A Return to In-Person Events

Harvard Book Store is excited to be back to in-person programming. To ensure the safety and comfort of everyone in attendance, the following Covid-19 safety protocols will be in place at all of our Brattle Theatre events until further notice:

  • Face coverings are required of all staff and attendees when inside the venue. Masks must snugly cover nose and mouth. At venues where refreshments are served, attendees may briefly unmask when actively eating or drinking.
  • Attendance is capped so as to allow for some social distancing in the venue.

For the time being, we will not be holding author signings at these events, in order to limit close contact. When possible, we will have pre-signed books available for purchase on-site.

Ticketing

There are two ticket options available for this event.

Book-Included Ticket: Includes admission for one and one hardcover copy of By Hands Now Known.

Admission-Only Ticket: Includes admission for one.

About By Hands Now Known

If the law cannot protect a person from a lynching, then isn’t lynching the law?

In By Hands Now Known, Margaret A. Burnham, director of Northeastern University’s Civil Rights and Restorative Justice Project, challenges our understanding of the Jim Crow era by exploring the relationship between formal law and background legal norms in a series of harrowing cases from 1920 to 1960. From rendition, the legal process by which states make claims to other states for the return of their citizens, to battles over state and federal jurisdiction and the outsize role of local sheriffs in enforcing racial hierarchy, Burnham maps the criminal legal system in the mid-twentieth-century South, and traces the unremitting line from slavery to the legal structures of this period and through to today.

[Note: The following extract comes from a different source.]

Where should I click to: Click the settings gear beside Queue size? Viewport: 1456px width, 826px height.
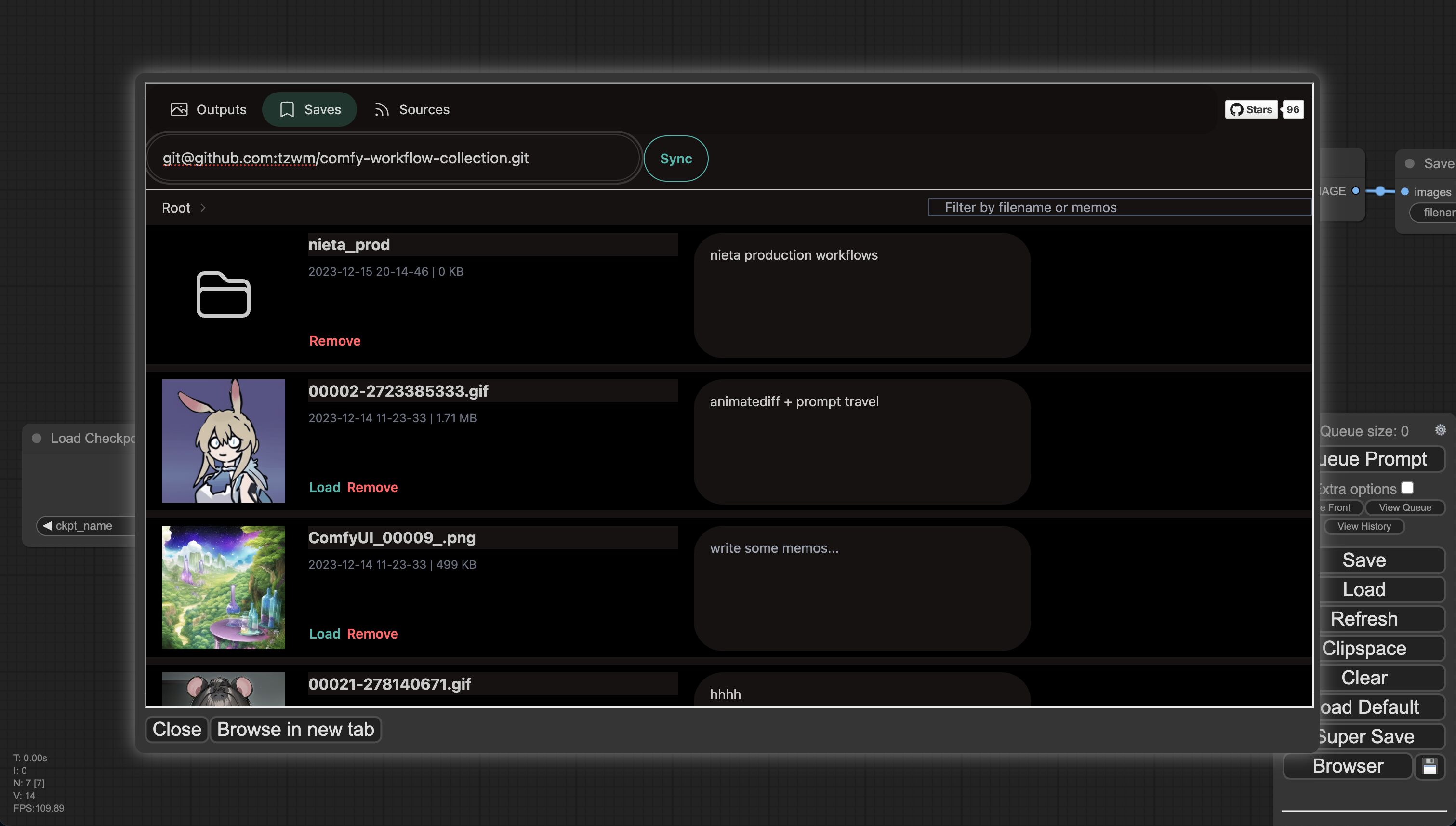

Drawing on an extensive database, collected over more than a decade and exceeding 1,000 cases of racial violence, she reveals the true legal system of Jim Crow, and captures the memories of those whose stories have not yet been heard.

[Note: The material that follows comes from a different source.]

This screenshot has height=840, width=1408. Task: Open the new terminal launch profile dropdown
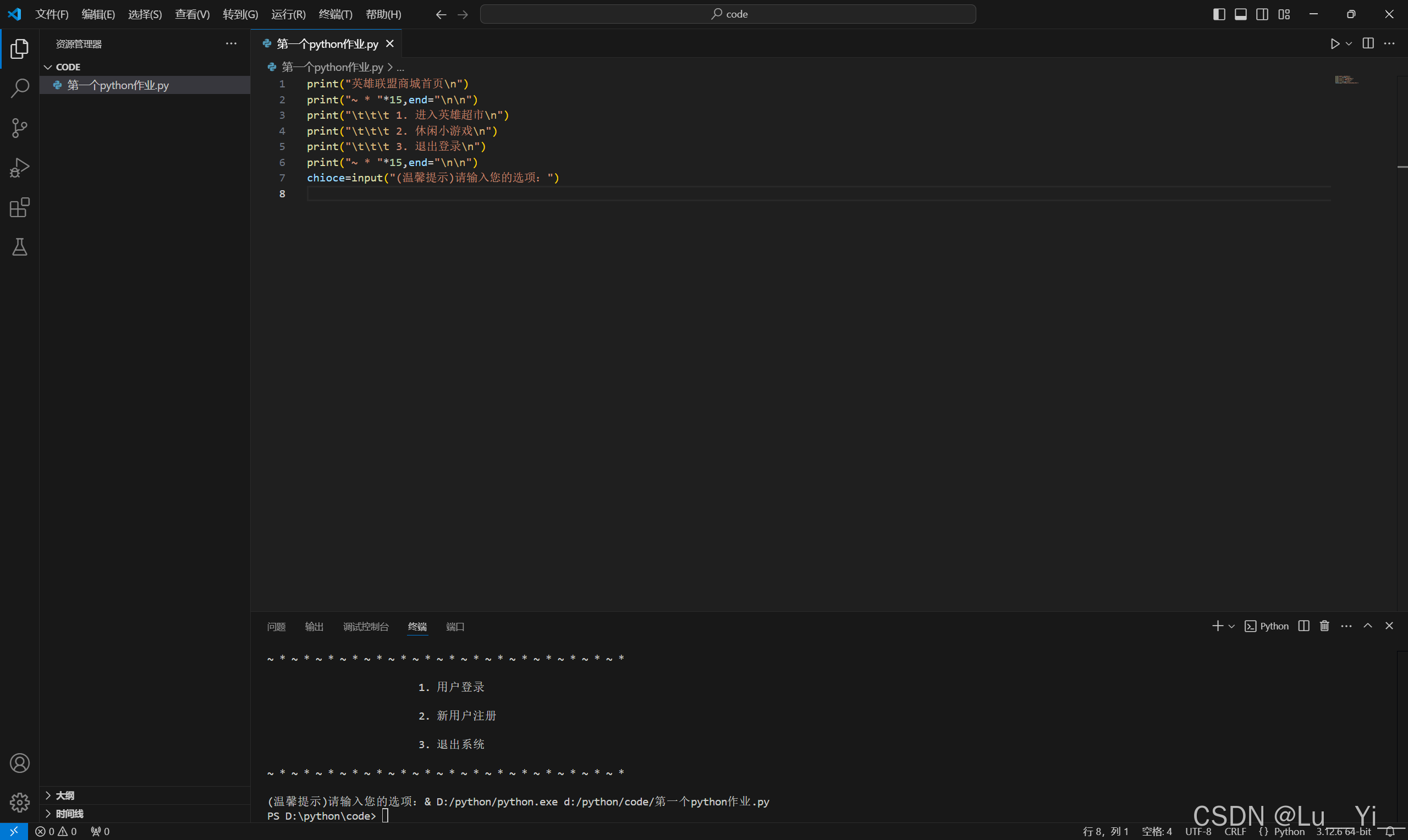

Praise for By Hands Now Known

“If you truly want to understand why police and vigilantes who kill Black people are rarely held to account, you must read this extraordinary book . . . By far the most sobering and most illuminating work I have ever read on the long history of state-sanctioned racial violence in the US.” ―Robin D. G. Kelley

“Needs to be read by everyone who recognizes the historic mandate of our time: to interrupt cycles of racist violence . . . Rigorously delineated, passionately argued, Margaret A. Burnham’s book offers us heart-wrenching cases . . . But Burnham goes further, asking us to finally acknowledge the history of ever-present resistance, even under the most insurmountable conditions, and to consider what justice might mean today.” ―Angela Y. Davis

“In this necessary and important book, Margaret A. Burnham addresses the enormous violence necessary to sustain Jim Crow through a series of compelling case studies about the lives destroyed by the brutal regime of separate but equal . . . In reckoning with the impact of this history on the present, Burnham asks how we might undo or redress this legacy of violence. It is timely and essential reading.” ―Saidiya Hartma

author photo: Khalil Gibran MuhammadKhalil Gibran Muhammad

Khalil Gibran Muhammad is the Ford Foundation Professor of History, Race and Public Policy, and Director of the Institutional Antiracism and Accountability Project at the Harvard Kennedy School. He is the award-winning author of The Condemnation of Blackness: Race, Crime, and the Making of Modern Urban America (Harvard), and a contributor to a 2014 National Research Council study. Khalil co-hosts the Pushkin podcast “Some of My Best Friends Are,” and is a frequent reviewer and commentator in national print and broadcast media outlets, such as the Washington Post, National Public Radio, PBS Newshour, MSNBC, and the New York Times, which includes his sugar essay for The 1619 Project.

 

author photo: Margaret A. BurnhamMargaret A. Burnham

Margaret A. Burnham is the founding director of the Civil Rights and Restorative Justice Project at Northeastern University, and has been a staffer for the Student Nonviolent Coordinating Committee, civil rights lawyer, defense attorney, and judge. She was nominated by President Biden to serve on the Civil Rights Cold Case Review Board. She lives in Boston, Massachusetts.